Statue formerly installed in Bridgetown, Barbados

A bronze statue of British naval officer Horatio Nelson, 1st Viscount Nelson was installed at National Heroes Square (formerly Trafalgar Square) in Bridgetown, Barbados, from 1813 to 2020. It has since been relocated to the Barbados Museum.

== History ==
In 1805, Nelson and the British fleet had visited Barbados while pursuing the Franco-Spanish fleet in the lead-up to the Battle of Trafalgar. A bronze statue sculpted by Richard Westmacott was erected in his honour on 22 March 1813 in what became known as Trafalgar Square, and Barbados' Parliament Buildings were constructed nearby in the late 19th century. The statue was a prominent landmark, and it was depicted on several Barbadian postage stamps issued between 1906 and 1964.

Trafalgar Square was renamed National Heroes Square in 1999. As colonial symbol, the statue became increasingly controversial and wreath-laying ceremonies on the anniversary of the Battle of Trafalgar ceased. The monument was vandalised in November 2017 on the eve of Independence Day celebrations, when blue and yellow paint was daubed on the statue and its plinth. A message describing Nelson as a "racist and white supremacist" was placed along the base.

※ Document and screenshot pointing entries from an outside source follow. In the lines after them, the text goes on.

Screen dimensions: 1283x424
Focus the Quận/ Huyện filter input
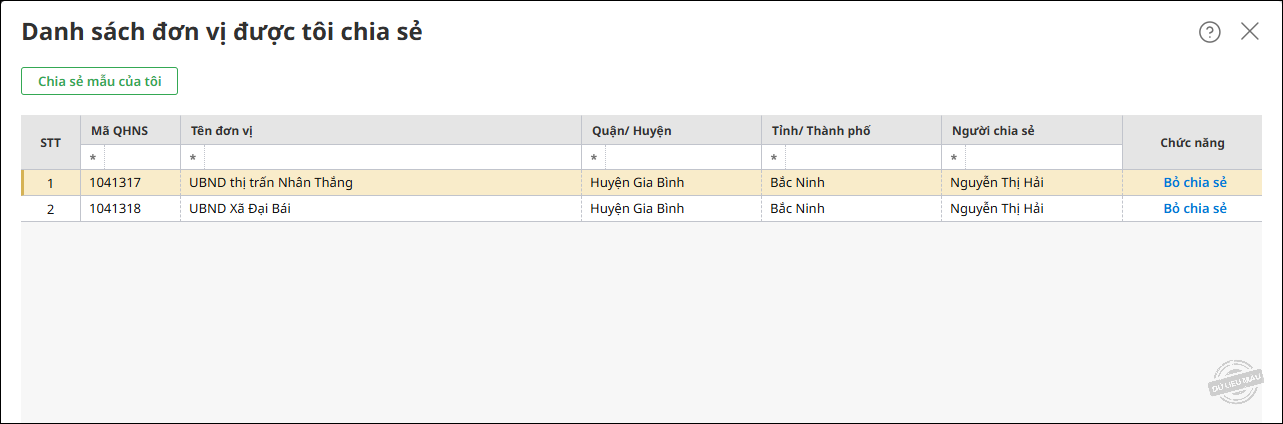(x=682, y=158)
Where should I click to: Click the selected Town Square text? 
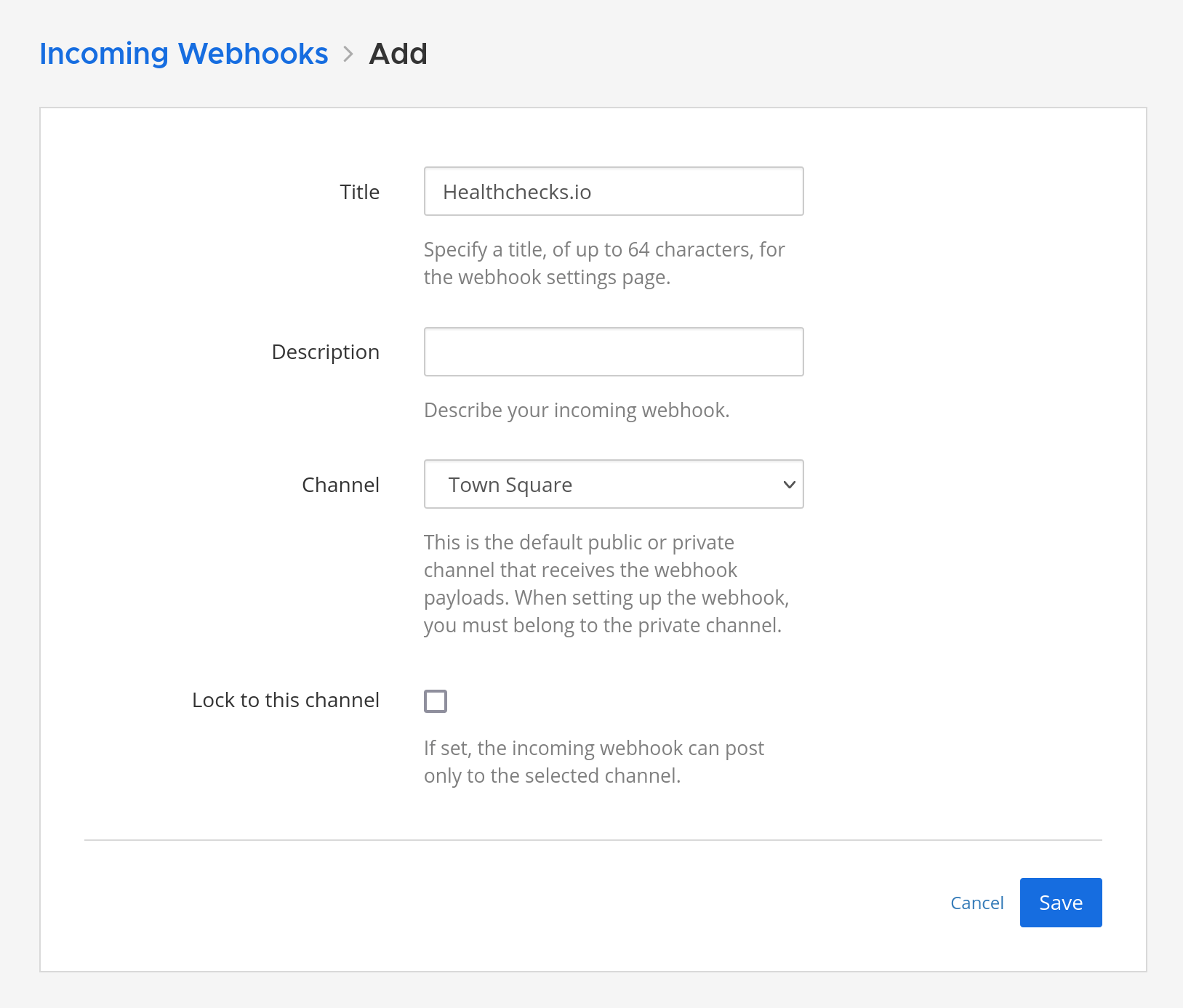point(510,485)
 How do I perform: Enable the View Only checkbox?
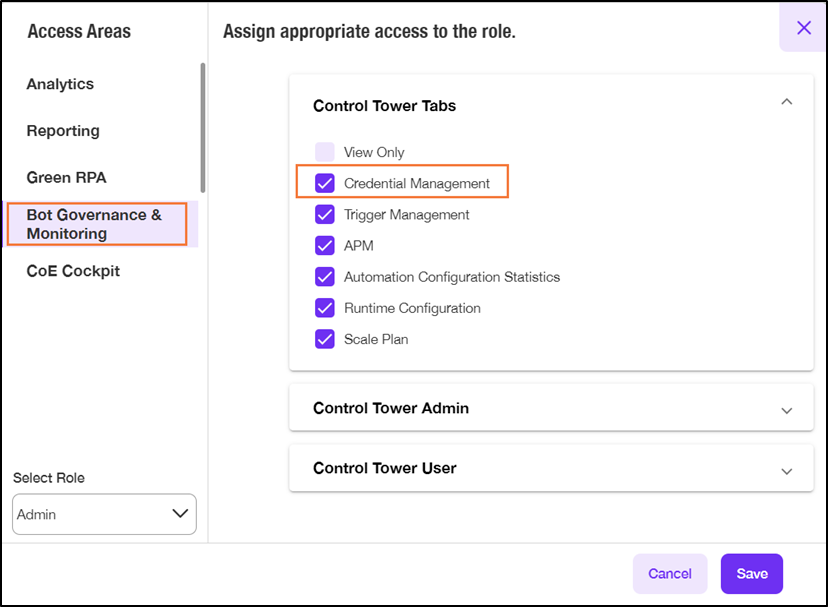click(325, 152)
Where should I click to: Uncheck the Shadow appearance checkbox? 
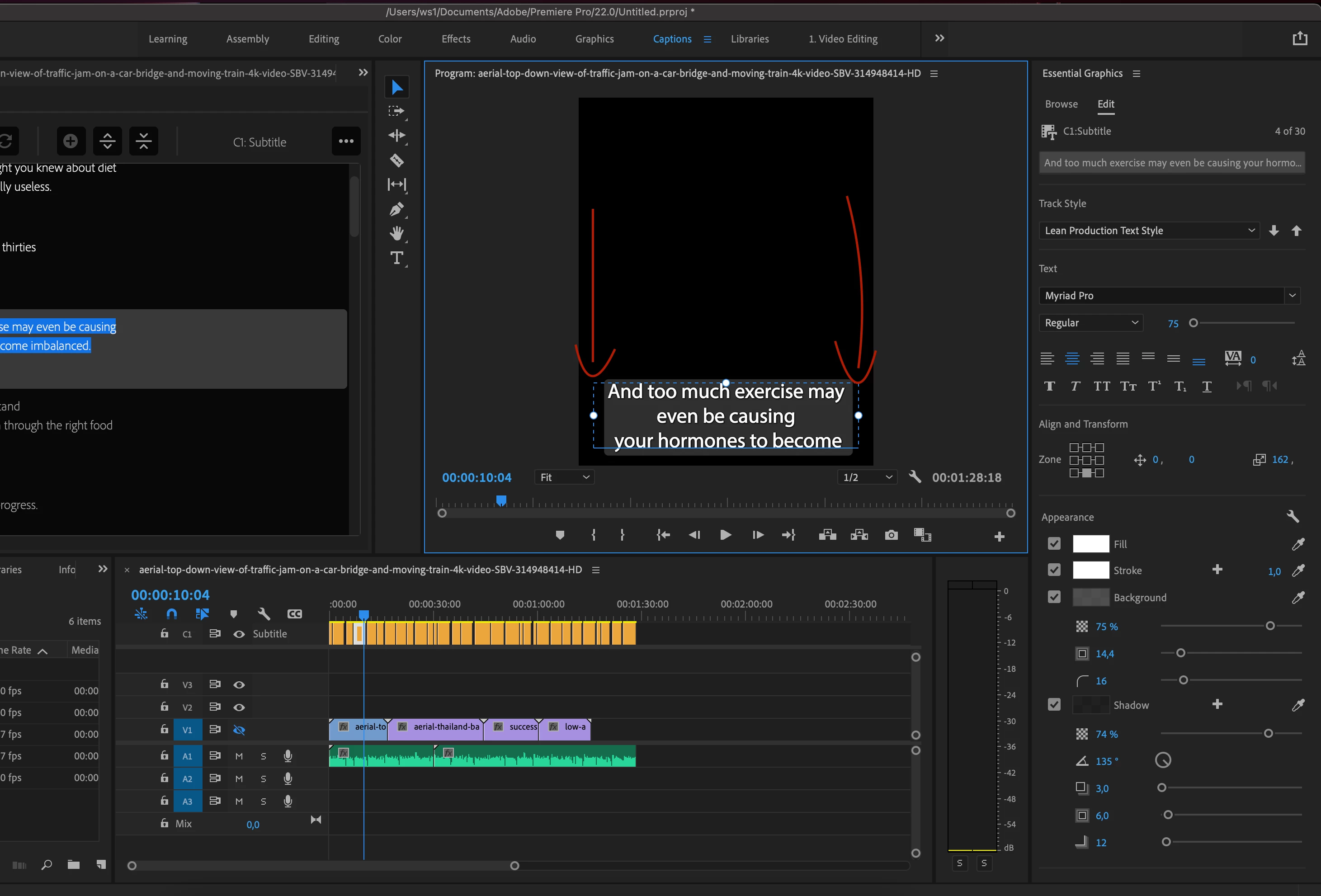[1054, 705]
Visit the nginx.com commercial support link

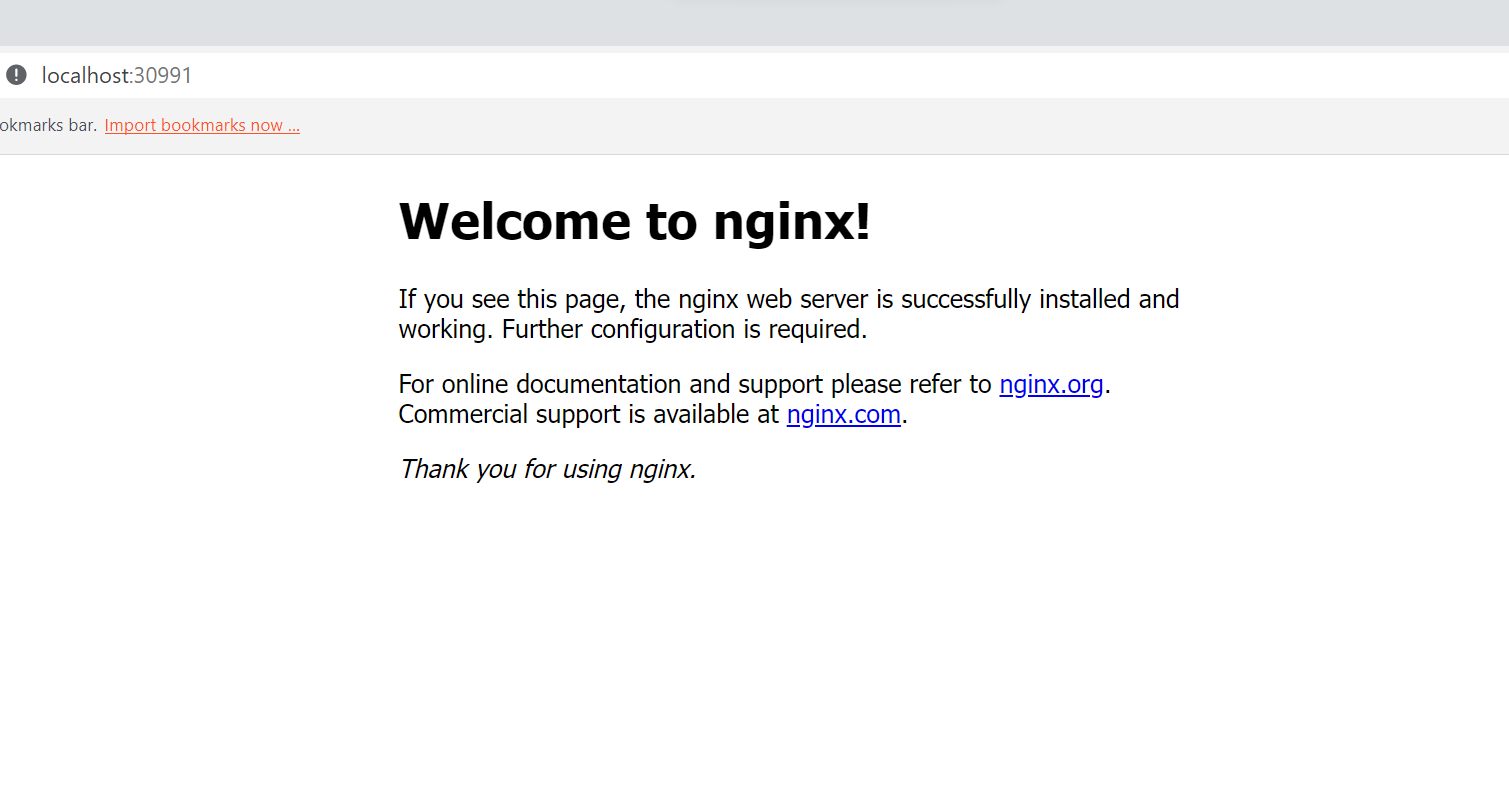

On June 7, 2020, a movement called Nelson Must Go was started by Barbadian Alex Downes, petitioning the Government to remove the statue of Admiral Lord Horatio Nelson from Heroes Square. The petition gained over 10 000 signatures, and on 24 July 2020, John King, the Minister with responsibility for Culture, announced that the statue would be removed during the national Season of Emancipation, which came to an end on 23 August. The removal was postponed in order to concentrate available funds on completing and opening a park in Saint Thomas, and eventually occurred on the International Day for Tolerance. The statue was rehoused in the Barbados Museum.